The empirical record says that chain is not very strong; in fact, it’s usually broken.6
Behavioral effects are small and shrink further once you account for statistical and sampling biases; engagement and compliance fade as device novelty decays; and the endpoints that actually matter—weight, cardiovascular risk, mental health, HbA1c, and other hard outcomes—rarely move outside of high-risk, tightly-coached samples (and even their gains tend to attenuate with time). Add that most headline metrics are noisy or model-driven and you end up selling people devices that mostly add cognitive load and spiffy dashboards, only rarely resulting in people getting healthier.
Telling everyone to use wearables will generate a lot of data but not much health.
I love MDs, but I love them more when they let me review their papers before they publish them.
The result for MVPA is an increase from 0.54 d to 0.55 d.
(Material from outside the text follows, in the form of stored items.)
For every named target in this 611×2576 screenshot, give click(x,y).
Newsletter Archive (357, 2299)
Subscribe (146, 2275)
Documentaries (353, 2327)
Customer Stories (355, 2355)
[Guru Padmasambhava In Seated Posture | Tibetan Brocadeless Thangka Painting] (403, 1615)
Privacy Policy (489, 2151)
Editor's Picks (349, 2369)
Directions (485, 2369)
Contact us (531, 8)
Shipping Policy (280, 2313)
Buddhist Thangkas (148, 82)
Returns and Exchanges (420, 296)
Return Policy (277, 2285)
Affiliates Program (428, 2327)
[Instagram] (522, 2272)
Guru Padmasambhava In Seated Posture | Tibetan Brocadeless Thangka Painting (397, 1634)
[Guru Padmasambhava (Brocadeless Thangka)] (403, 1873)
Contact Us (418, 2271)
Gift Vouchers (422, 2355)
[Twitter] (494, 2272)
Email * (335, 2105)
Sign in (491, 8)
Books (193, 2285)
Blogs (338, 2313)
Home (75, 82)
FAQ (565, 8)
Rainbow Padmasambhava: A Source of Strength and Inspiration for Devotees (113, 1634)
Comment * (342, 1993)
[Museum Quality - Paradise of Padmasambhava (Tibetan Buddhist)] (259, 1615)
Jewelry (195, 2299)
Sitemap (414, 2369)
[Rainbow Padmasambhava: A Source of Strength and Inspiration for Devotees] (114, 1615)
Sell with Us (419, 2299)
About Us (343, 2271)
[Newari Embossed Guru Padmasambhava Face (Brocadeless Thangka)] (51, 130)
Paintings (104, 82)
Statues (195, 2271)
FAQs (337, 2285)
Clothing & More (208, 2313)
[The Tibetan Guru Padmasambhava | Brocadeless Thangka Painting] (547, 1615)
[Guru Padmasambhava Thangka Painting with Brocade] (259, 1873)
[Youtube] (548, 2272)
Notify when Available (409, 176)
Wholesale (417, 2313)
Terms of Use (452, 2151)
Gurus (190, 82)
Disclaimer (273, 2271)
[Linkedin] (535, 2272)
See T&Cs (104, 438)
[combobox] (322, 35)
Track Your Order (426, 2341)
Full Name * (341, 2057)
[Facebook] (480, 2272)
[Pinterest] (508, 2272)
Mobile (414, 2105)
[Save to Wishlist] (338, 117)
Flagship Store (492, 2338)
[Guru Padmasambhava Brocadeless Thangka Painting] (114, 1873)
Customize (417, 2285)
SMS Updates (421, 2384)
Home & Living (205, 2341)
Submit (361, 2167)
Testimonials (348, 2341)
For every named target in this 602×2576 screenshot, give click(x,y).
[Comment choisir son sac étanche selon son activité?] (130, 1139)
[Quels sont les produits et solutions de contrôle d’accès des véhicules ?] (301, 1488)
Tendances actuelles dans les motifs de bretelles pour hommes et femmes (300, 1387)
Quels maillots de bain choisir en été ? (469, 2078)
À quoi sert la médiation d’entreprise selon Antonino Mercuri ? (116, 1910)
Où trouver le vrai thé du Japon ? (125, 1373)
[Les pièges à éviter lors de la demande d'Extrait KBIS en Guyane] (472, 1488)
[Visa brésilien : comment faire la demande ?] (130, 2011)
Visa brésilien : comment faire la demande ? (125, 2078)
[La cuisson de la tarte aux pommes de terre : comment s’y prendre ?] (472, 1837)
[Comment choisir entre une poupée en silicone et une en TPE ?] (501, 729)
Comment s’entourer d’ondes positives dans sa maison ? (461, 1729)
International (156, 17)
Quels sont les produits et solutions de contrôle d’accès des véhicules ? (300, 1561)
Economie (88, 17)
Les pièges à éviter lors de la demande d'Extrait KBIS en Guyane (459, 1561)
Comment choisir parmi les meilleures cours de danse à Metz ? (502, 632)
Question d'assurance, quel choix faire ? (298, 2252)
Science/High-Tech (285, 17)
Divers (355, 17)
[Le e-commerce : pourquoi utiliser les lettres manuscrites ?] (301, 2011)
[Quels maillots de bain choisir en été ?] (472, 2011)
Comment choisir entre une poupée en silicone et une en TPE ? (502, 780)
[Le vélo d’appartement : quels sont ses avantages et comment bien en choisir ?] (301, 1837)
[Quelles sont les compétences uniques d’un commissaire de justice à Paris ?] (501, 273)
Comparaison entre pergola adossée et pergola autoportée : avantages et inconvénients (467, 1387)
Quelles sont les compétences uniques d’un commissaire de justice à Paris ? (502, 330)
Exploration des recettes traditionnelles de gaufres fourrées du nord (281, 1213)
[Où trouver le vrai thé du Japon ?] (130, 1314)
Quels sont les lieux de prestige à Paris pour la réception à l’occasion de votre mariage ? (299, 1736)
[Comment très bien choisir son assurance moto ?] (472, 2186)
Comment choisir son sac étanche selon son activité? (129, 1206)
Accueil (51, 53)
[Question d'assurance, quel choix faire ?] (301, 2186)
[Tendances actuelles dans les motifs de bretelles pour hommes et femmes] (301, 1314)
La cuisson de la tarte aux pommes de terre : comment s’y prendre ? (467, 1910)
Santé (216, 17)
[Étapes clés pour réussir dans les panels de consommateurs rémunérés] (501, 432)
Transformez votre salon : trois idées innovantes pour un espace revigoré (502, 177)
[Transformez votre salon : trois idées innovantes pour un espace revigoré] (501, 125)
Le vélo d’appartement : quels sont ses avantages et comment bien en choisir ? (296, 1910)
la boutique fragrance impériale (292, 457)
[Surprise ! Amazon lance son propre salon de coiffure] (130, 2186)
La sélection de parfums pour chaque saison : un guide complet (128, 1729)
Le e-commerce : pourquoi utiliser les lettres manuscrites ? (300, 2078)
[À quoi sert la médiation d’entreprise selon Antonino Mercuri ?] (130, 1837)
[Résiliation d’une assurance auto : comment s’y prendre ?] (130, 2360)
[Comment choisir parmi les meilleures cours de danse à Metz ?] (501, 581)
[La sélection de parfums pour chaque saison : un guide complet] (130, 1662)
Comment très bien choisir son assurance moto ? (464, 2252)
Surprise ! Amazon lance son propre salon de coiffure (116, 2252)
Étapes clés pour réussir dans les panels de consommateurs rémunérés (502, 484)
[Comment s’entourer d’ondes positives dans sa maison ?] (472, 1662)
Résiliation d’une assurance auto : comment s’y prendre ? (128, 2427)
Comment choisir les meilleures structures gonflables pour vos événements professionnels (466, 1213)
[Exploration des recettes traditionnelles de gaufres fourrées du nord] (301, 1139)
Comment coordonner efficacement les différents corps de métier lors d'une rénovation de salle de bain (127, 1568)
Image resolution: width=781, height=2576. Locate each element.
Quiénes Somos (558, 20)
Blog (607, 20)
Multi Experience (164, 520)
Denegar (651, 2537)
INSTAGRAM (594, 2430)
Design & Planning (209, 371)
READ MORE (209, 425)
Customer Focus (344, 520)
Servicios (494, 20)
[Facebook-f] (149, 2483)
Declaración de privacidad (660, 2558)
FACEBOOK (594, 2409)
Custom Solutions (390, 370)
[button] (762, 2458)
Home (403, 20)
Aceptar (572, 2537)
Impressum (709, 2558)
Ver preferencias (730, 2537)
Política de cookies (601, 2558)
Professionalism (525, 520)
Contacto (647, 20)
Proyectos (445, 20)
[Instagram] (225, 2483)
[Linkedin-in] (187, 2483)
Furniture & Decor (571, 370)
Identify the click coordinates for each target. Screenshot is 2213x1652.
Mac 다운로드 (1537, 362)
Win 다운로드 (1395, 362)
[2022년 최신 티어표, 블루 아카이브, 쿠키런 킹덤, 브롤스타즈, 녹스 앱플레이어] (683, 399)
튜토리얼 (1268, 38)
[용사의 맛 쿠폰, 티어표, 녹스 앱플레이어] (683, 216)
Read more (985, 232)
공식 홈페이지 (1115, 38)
We saw before that trim-and-fill halved the unclustered effect. With clustering, it brings it down to a more respectable 0.42 d. The authors were in the rare situation where they actually would’ve been helped here!
For total daily physical activity, the trim-and-fill does nothing with clustering because no studies get filled.
And remember, this literature is still biased towards findings effects, so down-weight evidence accordingly.
There’s evidence that even diabetics stop wanting to wear CGMs, without concomitant health effects.
A word to wearables companies: remind people about this fact loudly and often!
As we should expect given the abysmal record of lifestyle advising and coaching. I tell people this is the Ozempic lesson: you will not actually motivate people to do things. Wearables won’t either. They work to remind people to be active for a short while, then the novelty fades and people go back to their habits, just as dietary changes tend to be ephemeral. Give people actual solutions like simple, once-weekly shots, and that will work; tell them to change how they live their lives, and you’ll only rarely see them sticking to it.